Sebenarnya bagaimana rumi menjelaskan cinta. Bukankah cinta akan semakin kabur bila mampu dijelaskan. cinta adalah sebuah keadaan perasaan yang berpendar ke dalam lubuk hati para pengagungnya. Terus bila kita mampu menjelaskan cinta apakah itu berarti bukan cinta.

Bagaimana menerangkan cinta? Akal yang berusaha menjelaskannya adalah seperti keledai di dalam paya. Dan pena yang berusaha menggambarkannya, akan hancur berkeping-keping. Begitulah kata Rumi dalam bagian pendahuluan Matsnawi.
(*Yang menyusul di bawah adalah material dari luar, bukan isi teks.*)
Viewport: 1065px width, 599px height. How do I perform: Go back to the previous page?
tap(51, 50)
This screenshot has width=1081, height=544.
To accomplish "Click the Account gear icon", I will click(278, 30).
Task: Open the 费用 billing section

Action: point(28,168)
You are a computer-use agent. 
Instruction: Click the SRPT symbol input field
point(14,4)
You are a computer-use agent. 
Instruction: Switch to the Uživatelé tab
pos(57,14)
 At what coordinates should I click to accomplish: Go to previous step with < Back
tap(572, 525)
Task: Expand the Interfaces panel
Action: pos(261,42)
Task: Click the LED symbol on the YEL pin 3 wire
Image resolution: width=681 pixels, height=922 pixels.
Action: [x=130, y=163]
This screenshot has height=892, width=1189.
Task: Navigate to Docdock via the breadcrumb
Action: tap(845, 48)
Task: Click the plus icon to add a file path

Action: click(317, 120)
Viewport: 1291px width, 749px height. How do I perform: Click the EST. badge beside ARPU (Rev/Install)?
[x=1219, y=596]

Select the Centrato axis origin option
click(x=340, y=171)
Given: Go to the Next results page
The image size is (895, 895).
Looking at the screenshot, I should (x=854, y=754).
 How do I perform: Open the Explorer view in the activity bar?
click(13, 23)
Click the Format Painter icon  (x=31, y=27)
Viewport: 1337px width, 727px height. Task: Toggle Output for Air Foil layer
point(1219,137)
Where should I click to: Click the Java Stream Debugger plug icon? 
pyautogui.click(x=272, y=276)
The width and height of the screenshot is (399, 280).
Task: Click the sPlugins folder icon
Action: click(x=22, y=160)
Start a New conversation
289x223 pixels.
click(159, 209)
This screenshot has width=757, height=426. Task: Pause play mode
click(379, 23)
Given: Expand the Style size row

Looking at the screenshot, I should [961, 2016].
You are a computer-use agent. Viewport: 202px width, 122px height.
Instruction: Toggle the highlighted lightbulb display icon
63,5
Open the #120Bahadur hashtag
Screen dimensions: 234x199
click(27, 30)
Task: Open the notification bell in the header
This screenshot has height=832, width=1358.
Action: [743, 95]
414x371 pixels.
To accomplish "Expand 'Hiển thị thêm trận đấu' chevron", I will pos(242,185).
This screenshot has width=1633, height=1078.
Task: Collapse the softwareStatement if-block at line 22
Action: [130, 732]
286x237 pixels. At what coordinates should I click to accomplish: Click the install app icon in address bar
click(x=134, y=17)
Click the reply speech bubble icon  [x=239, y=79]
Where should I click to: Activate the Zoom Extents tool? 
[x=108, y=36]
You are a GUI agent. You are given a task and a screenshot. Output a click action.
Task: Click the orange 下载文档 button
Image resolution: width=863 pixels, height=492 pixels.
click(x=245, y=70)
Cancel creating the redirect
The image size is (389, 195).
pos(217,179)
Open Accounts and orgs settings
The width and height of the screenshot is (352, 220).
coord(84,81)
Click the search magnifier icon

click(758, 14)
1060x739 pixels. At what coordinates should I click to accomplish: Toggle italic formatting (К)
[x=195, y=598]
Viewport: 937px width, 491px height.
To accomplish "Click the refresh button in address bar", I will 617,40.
Melalui cinta duri menjadi mawar, dan

Melalui cinta cuka menjadi anggur manis

Melalui cinta tonggak menjadi duri

Melalui cinta kemalangan nampak seperti keberuntungan

Melalui cinta penjara nampak seperti jalan yang rindang

Melalui cinta tempat perapian yang penuh abu nampak seperti taman

Melalui cinta api yang menyala adalah cahaya yang menyenagkan

Melalui cinta setan menjadi Houri

Melalui cinta batu keras menjadi selembut mentega

Melalui cinta duka adalah kesenangan

Melalui cinta hantu pemakan mayat berubah menjadi malaikat

Melalui cinta sengatan adalah seperti madu

Melalui cinta singa adalah sejinak tikus

Melalui cinta penyakit adalah kesehatan

Melalui cinta sumpah serapah adalah seperti balas kasih

BACA JUGA : https://mudabicara.com/rasa-sakit/

Rumi menyatakan bahwa cinta adalah penyembuh bagi kebanggaan dan kesombongan, dan pengobat bagi seluruh kekurangan diri. Hanya mereka yang berjubah cinta sajalah yang sepenuhnya tidak mementingkan diri. Beberapa sufi lainnya mengatakan “Cinta juga laksana api dalam hati yang dapat membakar apa saja selain yang dicintai. Cinta itu mencurahkan segala kemampuan, sedangkan kekasih itu boleh berbuat apa saja yang dimaunya.

Tentu kita ingat Gus dur yang tak pernah berucap Tuhan yang maha Esa namun Tuhan yang maha Cinta.  Bila hidup dipenuhi rasa cinta maka prasangka akan hancur ditumbuknya. Bila cinta menjadi deru langkah kaki maka dengki akan menepi. Harits Al-Muhasibi juga mengatakan bahwa “Cinta itu rasa kecenderungan kepada sesuatu secara total, lalu engkau lebih mementingkan cinta itu daripada dirimu, jiwamu atau hartamu.

Cinta mengubah kekasaran menjadi kelembutan, mengubah orang tak berpendirian menjadi teguh berpendirian, mengubah pengecut menjadi pemberani, mengubah penderitaan menjadi kebahagiaan, dan cinta membawa perubahan-perubahan bagi siang dan malam.

Ternyata hanya cinta yang mampu merubah segalanya dan negeri Indonesia butuh cinta dari para generasi  mudanya. Mari penuhi hari dengan cinta agar benci tak punya singasana, penuhi hari dengan cinta agar dengki tak punya arti,penuhi hari dengan cinta agar nurani tetap suci.

Mari membangun hidup dengan cinta agar kita mampu bersua berbagi cerita, asa untuk Indonesia yang lebih bahagia.